TEXTO DE LECTURA.
>>>

La selva es algo muy increíble. Es la vida misma en su forma más barroca y más alucinante. El río Paraná transparente, los lechos de basalto, los animales, el tener que quedarte tan quieta, tan quieta, tan quieta y con la mirada baja para poder verlos.

–Mencionaste la palabra “cuidados” para referirte al vínculo de Antonio con las niñas. ¿La tenías con vos cuando escribías o apareció esa zona en el libro después?

–Lo vi después, pero evidentemente lo estaba pensando. Muchas veces pasa eso. Hace poco fui a la Feria del Libro a Nueva York, nos invitaron a un montón de escritores y fue una cosa muy impresionante. Participé de una mesa en la que estaban escritoras como Brenda Navarro y Jazmina Barrera, entre otras, y hablaron de eso, de las tareas de cuidado. Ellas lo hablaban más como madres. Y yo había reparado poco en esos temas en cierto modo hasta que en algún momento en la vida empecé a tener esa sensación de que tenía una demasía de amor y de energía que estarían bien aplicados en tareas de cuidado. ¡Qué manera rara de decir las cosas que tengo! Bueno, las digo como puedo (risas). Así que le empecé a prestar atención al asunto. Entonces, cuando estuve en esa mesa y escuché a las escritoras que dijeron cosas muy interesantes, muy inteligentes, pensé “ah, pero lo que le pasa a Antonio es que de golpe se detiene a hacer eso y se pregunta quién lo hizo por él, cómo, cuándo”. Y es muy importante, ¿no? Me parece algo de una importancia capital. Diría que tal vez es lo más importante de todo.

–En este caso es un tipo de cuidado que viene muy enredado, con un personaje violentísimo.

–Sí, viene muy por otro lado. Pero, bueno, a lo mejor no es que tampoco es necesario ser únicamente madre para cuidar. Quiero decir: a lo mejor podemos cuidar todos. ¡Noticia, teléfono, abran los teléfonos, tenemos noticias! A lo mejor podemos cuidar todos o deberíamos empezar a plantearlo como posibilidad. Tengo la impresión de que podríamos participar más todos de estas tareas y que sería mejor para todos. Muy especialmente cuidar a los niños.

–Antes hablábamos de una suerte de pausa de la escritura y, en paralelo, mientras hablamos vemos en el televisor que tenemos enfrente, por ejemplo, candidatos presidenciales hablando de cuestiones muy urgentes para el país. ¿Sentís que algo de ese vértigo se mete en lo que vos escribís o en tu tarea como escritora? 

–Y sí. ¿Cómo no?

–¿Y cómo sí, entonces?

<<<

DATOS SIN PROCESAR.

>>>

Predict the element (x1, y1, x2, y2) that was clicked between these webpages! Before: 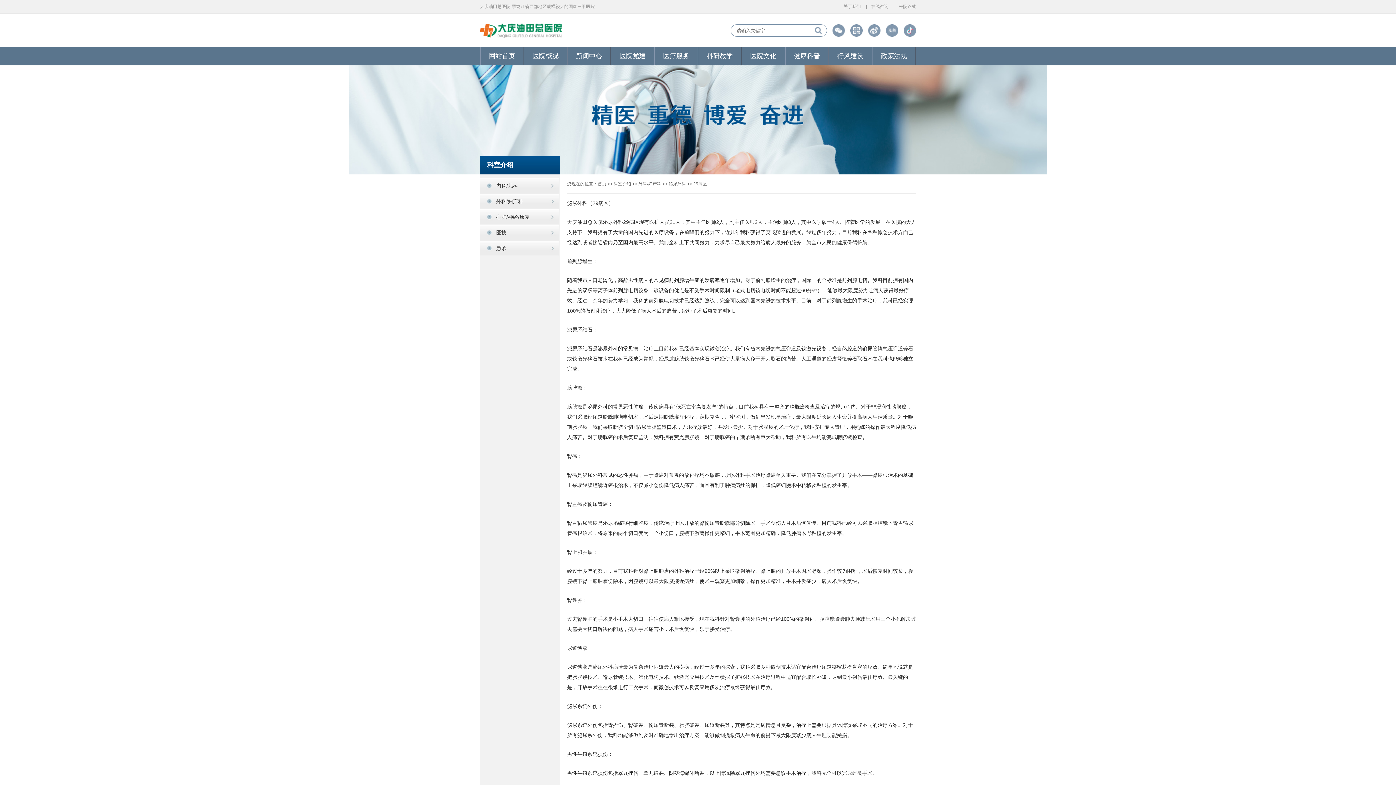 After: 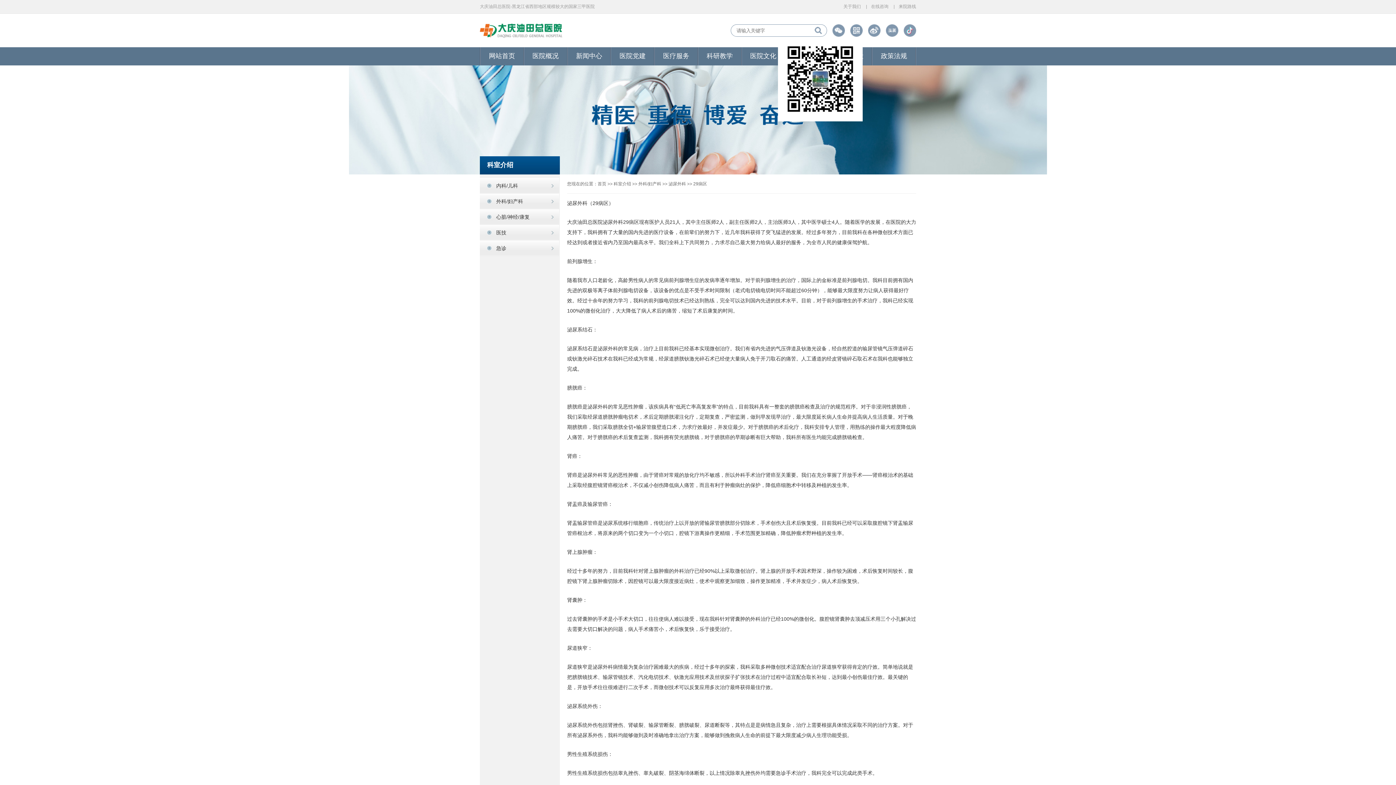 Action: bbox: (850, 24, 862, 36)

<<<

TAREAS A REALIZAR.
**1.** Traduce al inglés esta oración de la entrevista: "Tengo la impresión de que podríamos participar más todos de estas tareas y que sería mejor para todos."
**2.** Retoma la entrevista sobre la escritura y las tareas de cuidado justo después de su última oración.
Las líneas no guardan ninguna relación con la entrevista.

RESPUESTAS POR TAREA.
**1.** I have the impression that we could all take part more in these tasks and that it would be better for everyone.

**2.**
–Cómo sí es una pregunta más difícil. Mirá, tenemos un solo cuerpo y está atravesado por todo lo que nos pasa. Todo lo que nos pasa nos pasa en el cuerpo. Yo no creo que nos pase en otro lado. Y ese cuerpo vive en este país, con este nivel de estrés, y en este momento especialísimo y también en otros. No sé cómo podría escribir fuera de ese estrés. Puede pasar que mientras estás escribiendo en algún momento te concentres un montón y el cuerpo se serene. Y sí. Pero estás en el medio de un incendio y estás escribiendo en el medio de un incendio. No estás escribiendo como un europeo becado por el Estado que sabe de qué va a vivir cuando sea viejo. Que sabe que tiene una salud de excelente calidad a su alcance. Que sabe que si el año que viene quiere planear escribir otro libro y para eso tiene que viajar seis meses a Escocia o a Argentina lo puede hacer y sus gastos los va a pagar con esto. Nosotros no vivimos eso. No podemos hacer lo mismo que ellos. Y esto no significa que sea mejor o peor. Con esto no estoy abogando porque todo el planeta viva así ni mucho menos. Pero son otras circunstancias históricas cuando vivís en la periferia. Vivís en la tierra del sacrificio. Vivís a los saltos en el mejor de los casos, si todavía podés saltar. Porque hay gente que no puede. Que ya está tirada en el piso.

–Sin embargo los textos no adoptan un tono de denuncia.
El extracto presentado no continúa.